(Passage Opens)
Lonnie Holley
Lonnie Holley | Credit: David Raccuglia

Lonnie Holley Urges Us to Go Deeper – “We Should Appreciate the Lives We Have and Not Treat Those Lives So Foolishly”

Lonnie Holley played his first Australian shows in 2019, appearing at the Melbourne International Jazz Festival, Sydney’s Vivid LIVE and Dark Mofo in Hobart. Holley’s profile was rapidly growing following the 2018 release of his Jagjaguwar debut, MITH – an album that wasn’t just critically acclaimed but resonated with listeners on a deeper level. In the words of Pitchfork‘s Allison Hussey, MITH encouraged listeners to “look beyond pervasive doom and gloom and summon the spirit needed for another day.”

Lonnie Holley – ‘Oh Me Oh My’

Holley is now 73 years old and touring the planet in support of MITH‘s successor, Oh Me Oh My. The Atlanta-based, Alabama musician spent every moment of his time onstage at the Art Gallery of New South Wales’ inaugural Volume festival summoning hope for another day, a better day.
(Passage Closes)
(Given records Opens)
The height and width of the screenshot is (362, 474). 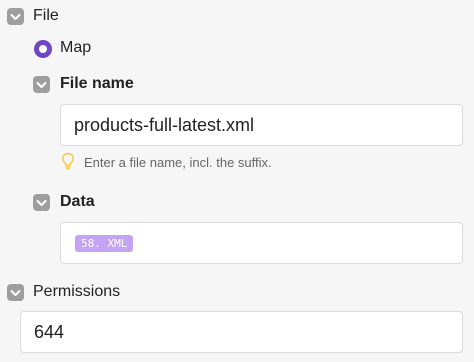 What do you see at coordinates (46, 16) in the screenshot?
I see `file-section-label: File` at bounding box center [46, 16].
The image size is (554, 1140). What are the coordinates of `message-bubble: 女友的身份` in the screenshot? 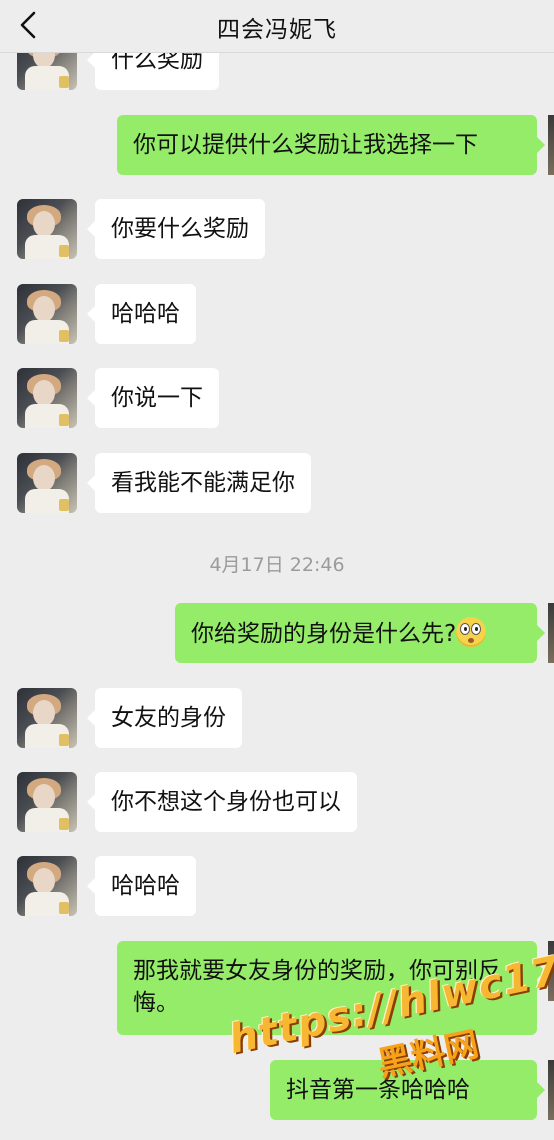 It's located at (164, 718).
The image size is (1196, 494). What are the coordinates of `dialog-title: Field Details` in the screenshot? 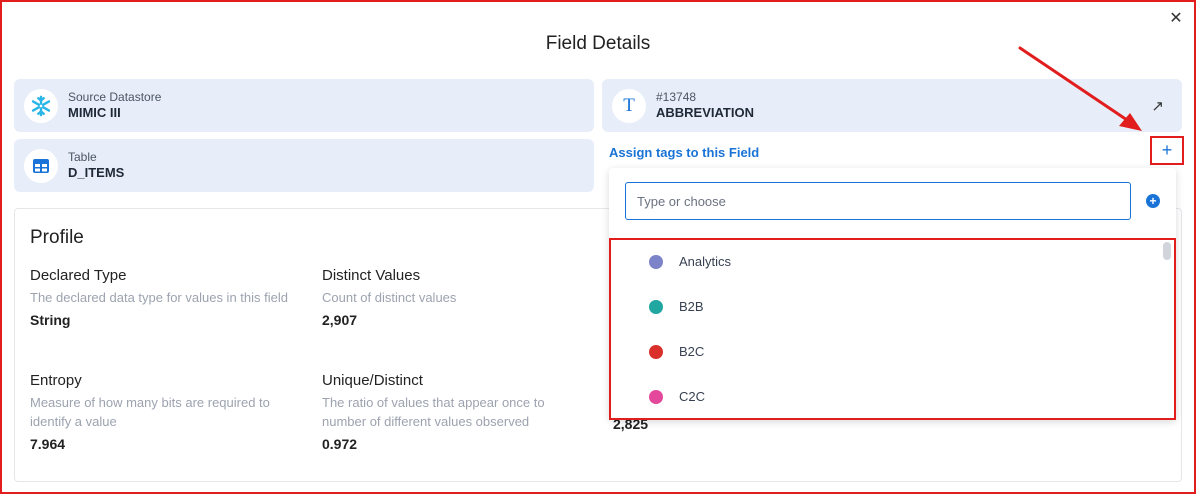 It's located at (598, 44).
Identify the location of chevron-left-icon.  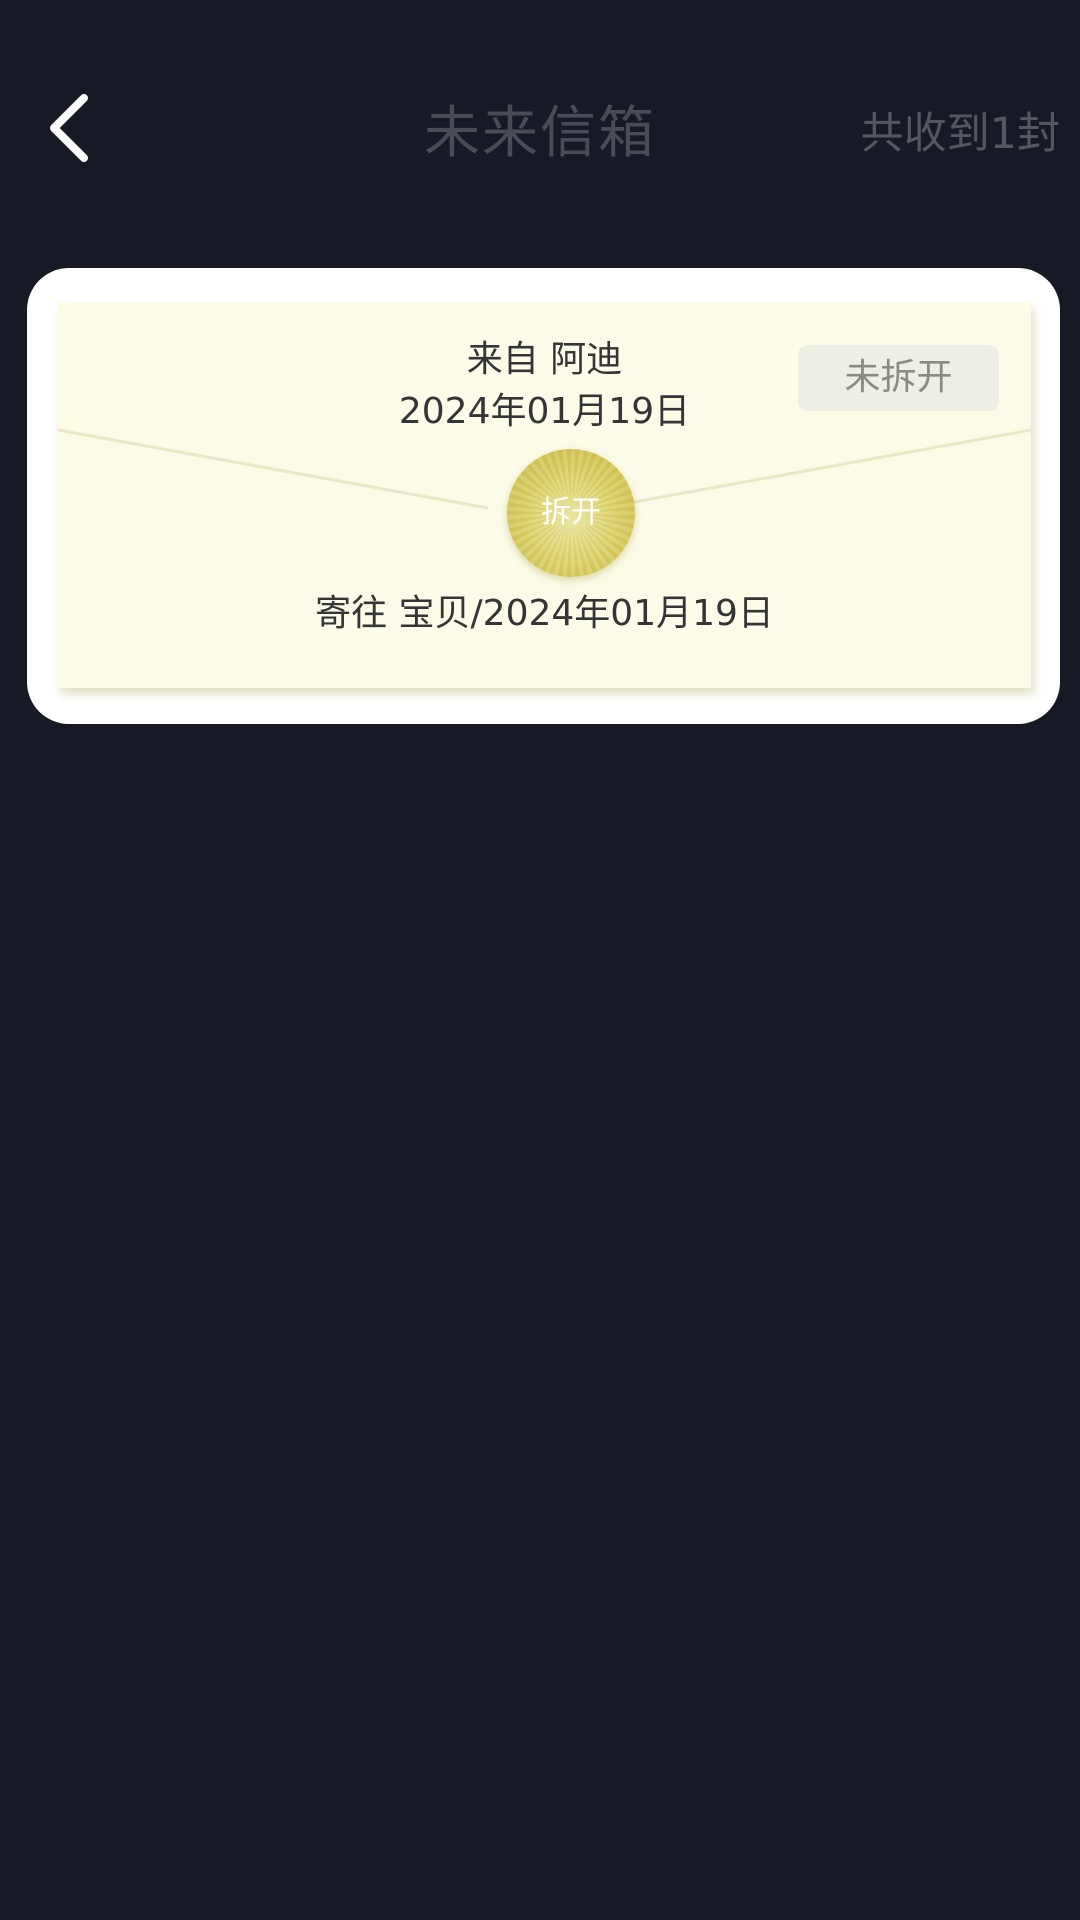
(69, 128).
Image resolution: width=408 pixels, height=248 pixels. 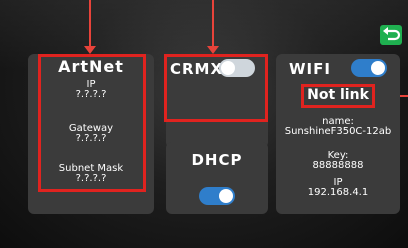 What do you see at coordinates (197, 69) in the screenshot?
I see `crmx-label: CRMX` at bounding box center [197, 69].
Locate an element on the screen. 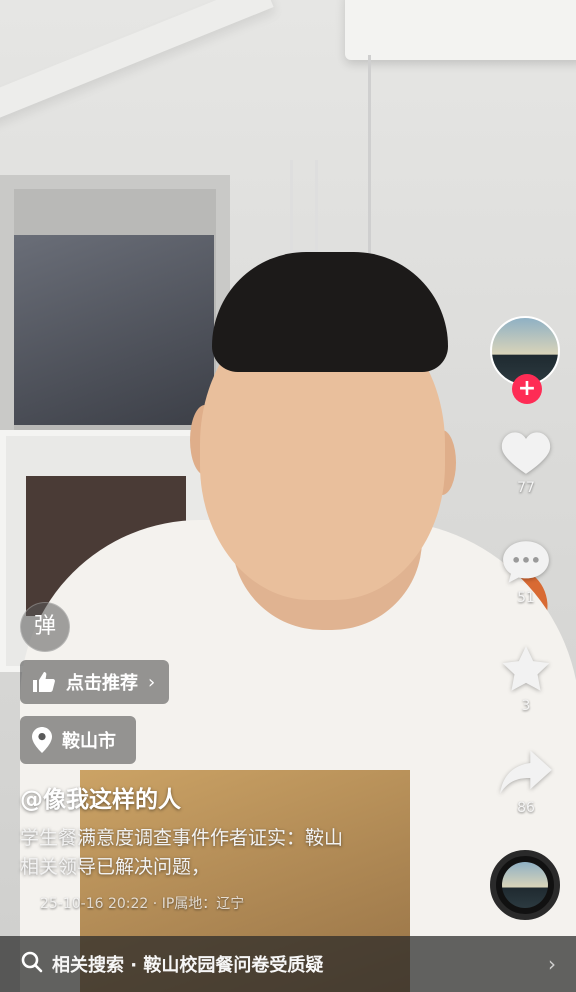 This screenshot has width=576, height=992. ceiling-beam is located at coordinates (137, 64).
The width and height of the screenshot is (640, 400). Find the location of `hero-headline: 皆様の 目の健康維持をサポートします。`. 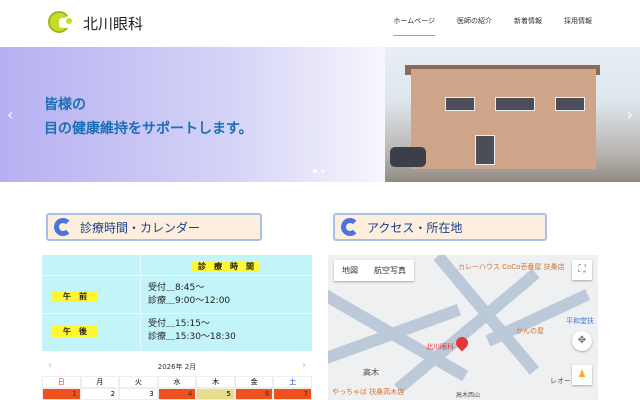

hero-headline: 皆様の 目の健康維持をサポートします。 is located at coordinates (148, 117).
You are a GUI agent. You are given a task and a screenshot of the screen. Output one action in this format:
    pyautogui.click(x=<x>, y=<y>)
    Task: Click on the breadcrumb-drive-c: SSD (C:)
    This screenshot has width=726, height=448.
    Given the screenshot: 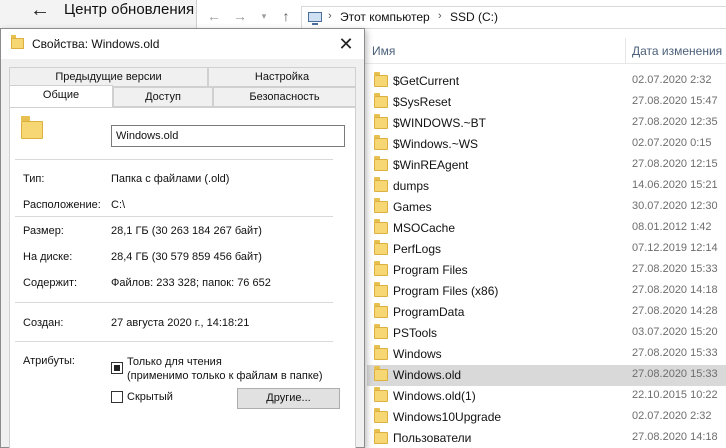 What is the action you would take?
    pyautogui.click(x=474, y=17)
    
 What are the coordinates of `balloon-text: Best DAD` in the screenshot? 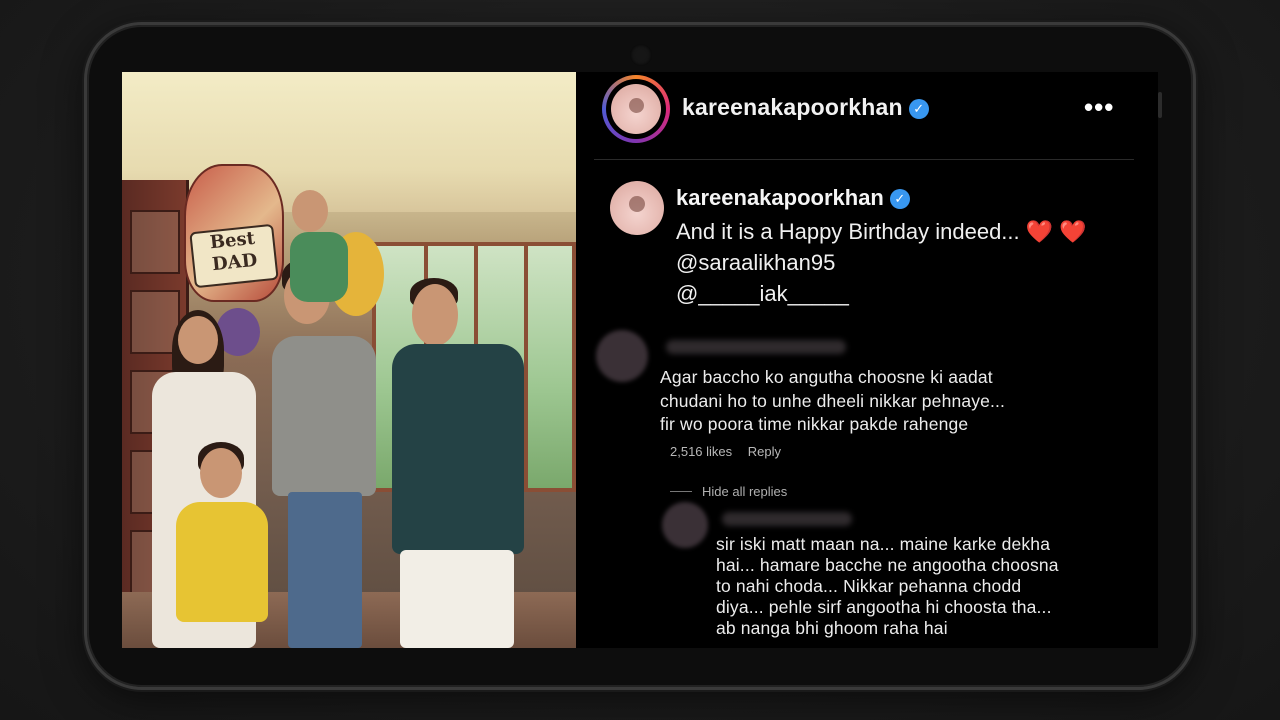 It's located at (234, 256).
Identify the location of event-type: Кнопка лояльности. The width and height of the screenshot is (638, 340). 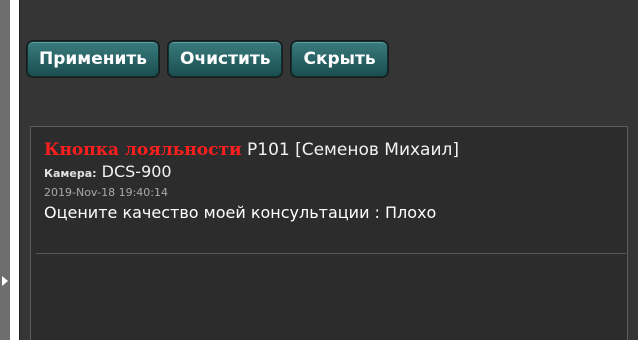
(143, 150).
(Given records Closes)
Continue the article about Lonnie Holley, picking up after its last sentence.

**Written answer**
Holley is touring the country with the Afrofuturist jazz ensemble Mourning [A] BLKstar, whose bio describes them as a “gender, genre non-conforming amalgam of Black culture”. The performances have been largely improvised, with Holley finding inspiration in his surroundings in the hours leading up to the show.

The sounds and words that poured out of Holley onstage in Melbourne and Sydney tended to be as richly emotive and musically elemental as anything on the artist’s acclaimed recordings. In between songs, Holley was every bit the raconteur, recalling details of his destitute upbringing in Jim Crow-era Alabama and the journey that’s allowed him to feel hope and optimism for the future.

Holley will perform at Wanderer festival in the coastal NSW town of Pambula Beach this Saturday, 30th September. Ahead of his Australian send-off, Music Feeds spoke to Holley about going deeper, spreading hope, and continuing to educate oneself.


Music Feeds: Do you enjoy all of the travelling that comes with the job? Did the idea of coming back to Australia excite you?

Lonnie Holley: Yeah, it’s so great to be able to come back and continue to spread hope for a better existence on the planet.

MF: You’ve been touring a lot since Oh Me Oh My came out. When you witness the reactions of the audiences at your shows, do you feel like you’re spreading hope and understanding?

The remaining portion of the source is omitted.